Intentions to use contraceptives in Pakistan: implications for behavior change campaigns
Population Services International, 1120 19th Street, NW, Suite 600, Washington DC 20036. USA
BMC Public Health 2010, 10:450 doi:10.1186/1471-2458-10-450Published: 2 August 2010
Since 1990-91, traditional method use has increased at a faster rate in Pakistan than modern method use. The importance of hormonal methods or the IUD has diminished and that of traditional methods has increased in the method mix. There is a need to identify factors motivating and deterring the adoption of specific family planning methods among married men and women in Pakistan.
In addition to social and demographic characteristics of respondents, a representative household survey collected information on psychological correlates of family planning behavior from 1,788 non-pregnant wives and 1,805 husbands with not-pregnant wives. Males and females were from separate households. Principal components analysis was conducted to identify the underlying constructs that were important for each gender. Multinomial logistic regression analysis was conducted to determine the correlates of male and female intentions to use contraceptive methods.
Amongst women, the perception that her in-laws support family planning use was the strongest determinant of her intentions to use contraceptive methods. A woman's belief in the importance of spacing children and her perception that a choice of methods and facilities with competent staff were available were also powerful drivers of her intentions to use contraceptive methods. The strongest obstacle to a woman's forming an intention to use contraceptive methods was her belief that family planning decisions were made by the husband and fertility was determined by God's will. Fears that family planning would harm a woman's womb lowered a woman's intentions to use methods requiring procedures, such as the IUD and female sterilization.
The perception that a responsible, caring, husband uses family planning to improve the standard of living of his family and to protect his wife's health was the most important determinant of a man's intention to use condoms. A husband's lack of self-efficacy in being able to discuss family planning with his wife was the strongest driver of the intention to use withdrawal. A man's fear that contraceptives would make a woman sterile and harm her womb lowered his intention to use modern contraceptive methods.

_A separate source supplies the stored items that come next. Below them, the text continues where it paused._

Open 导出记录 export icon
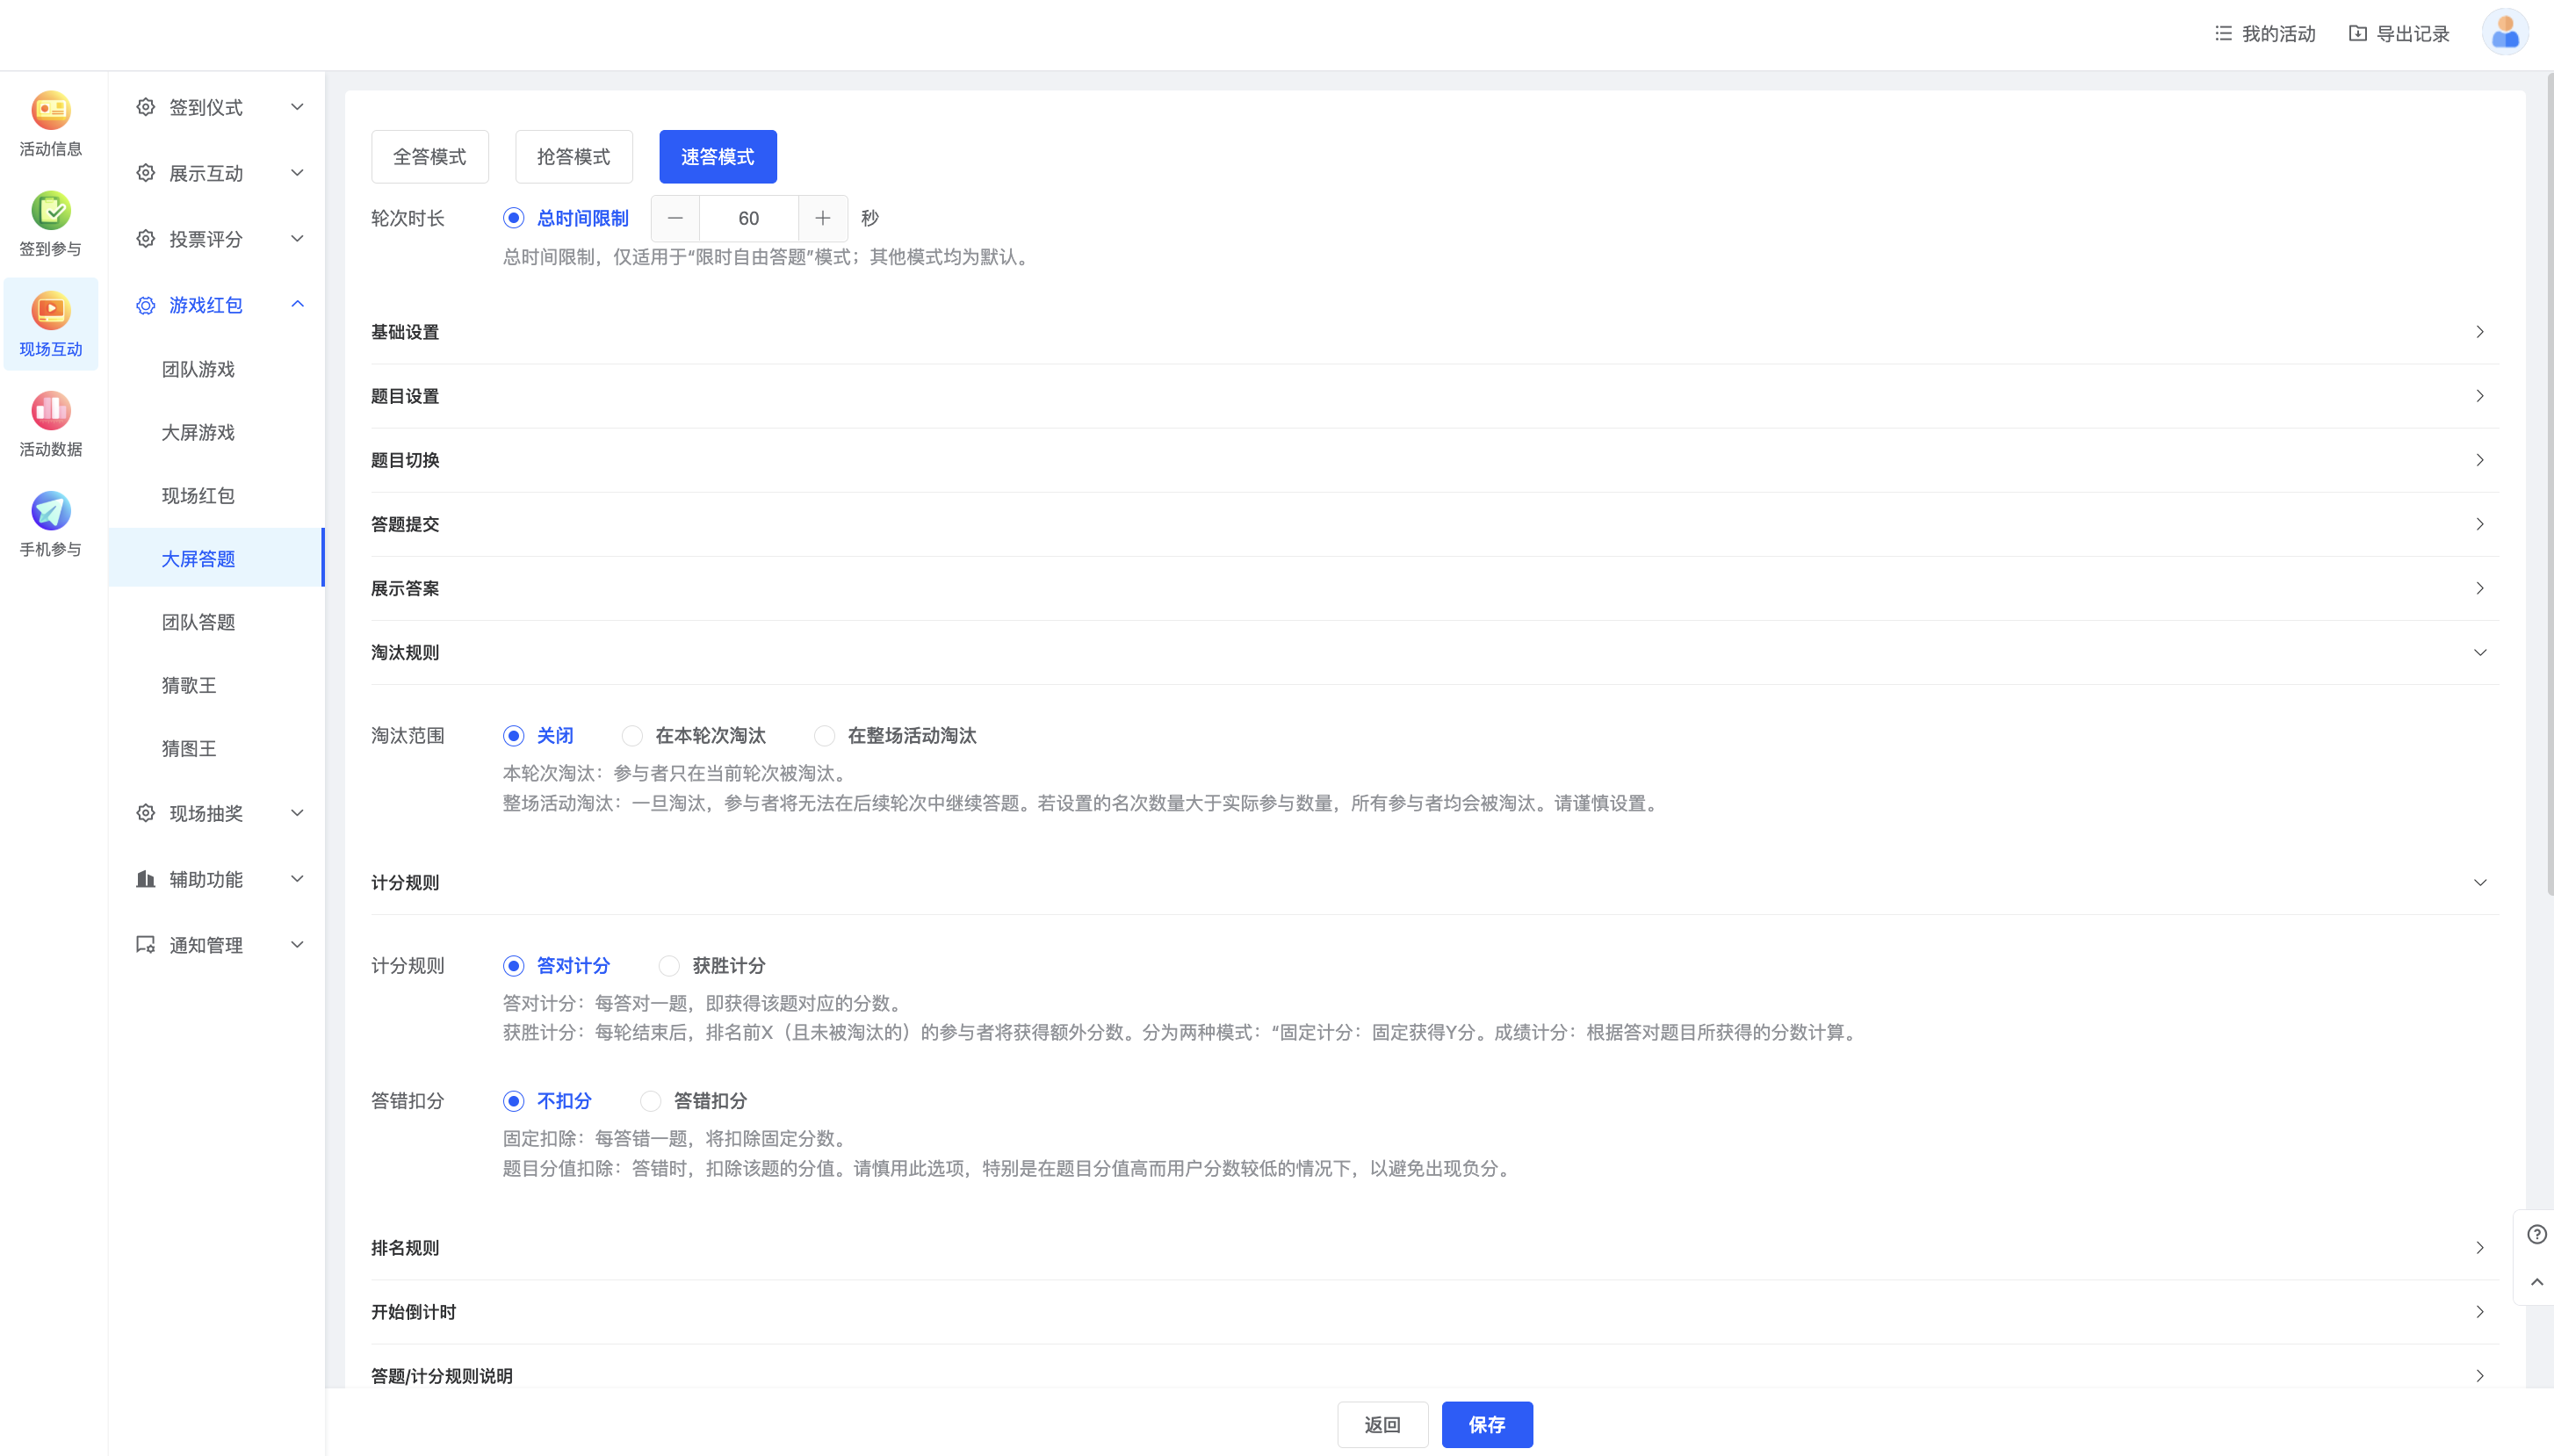 (x=2357, y=33)
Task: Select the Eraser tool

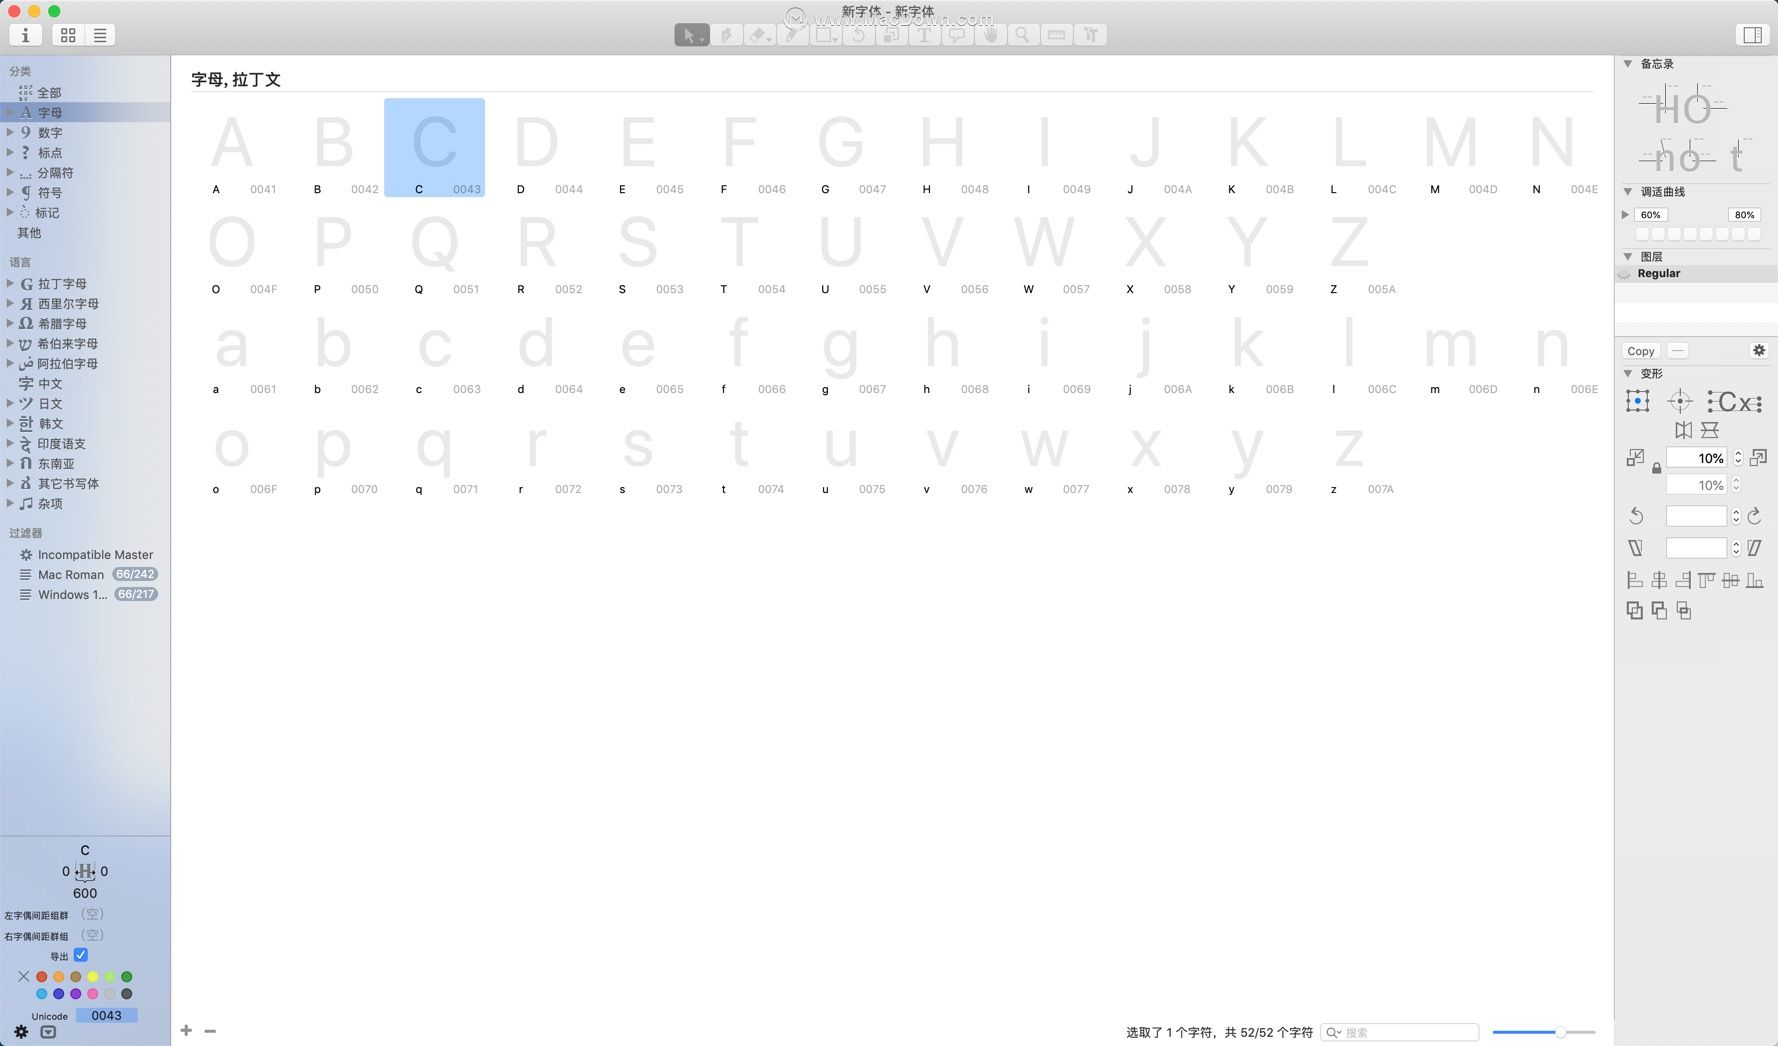Action: tap(760, 35)
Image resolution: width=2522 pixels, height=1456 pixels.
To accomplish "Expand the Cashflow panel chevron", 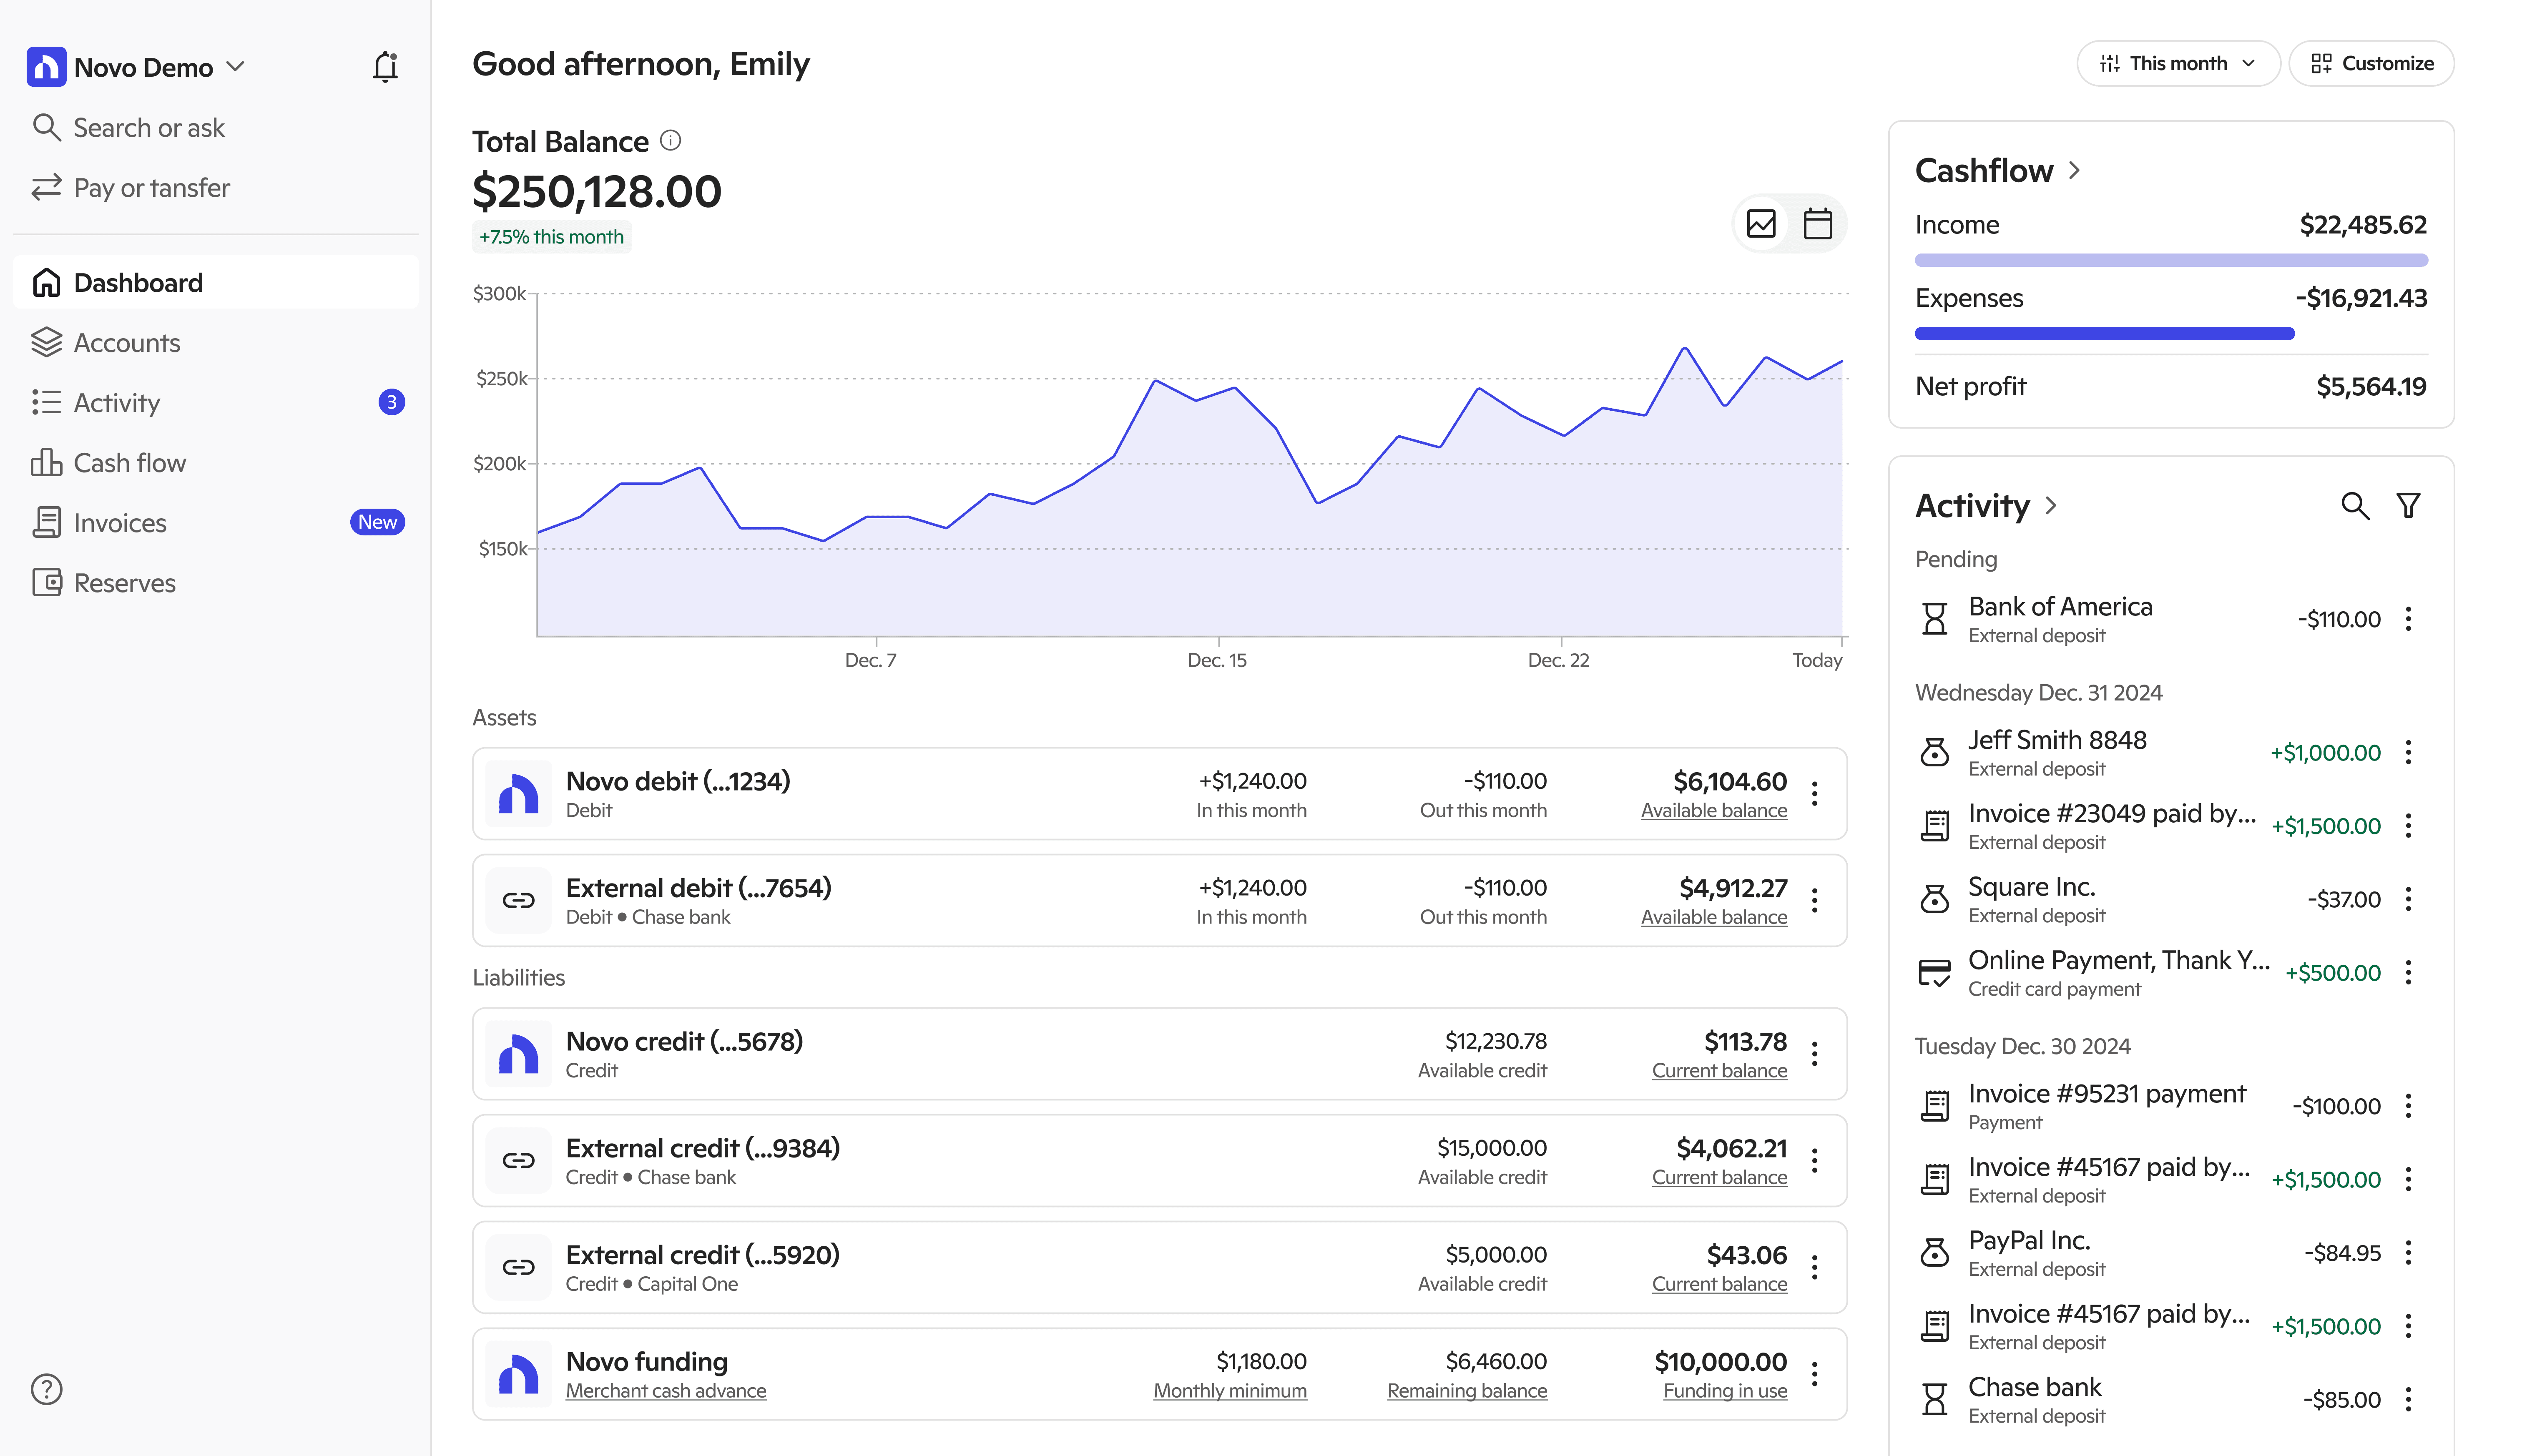I will (2074, 171).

These findings highlight the importance of having secondary target audiences such as mothers-in-law and husbands in family planning behavior change campaigns implemented in Pakistan. Campaigns that stress the importance of child spacing are likely to have an impact. Client perceptions of the quality of care are important determinants of intentions to use contraceptive methods in Pakistan. Client concerns that the IUD and sterilization procedures might harm a woman's womb and cause sterility should be addressed. The findings suggest that there is a need to assess the actual quality of service delivery in Pakistan.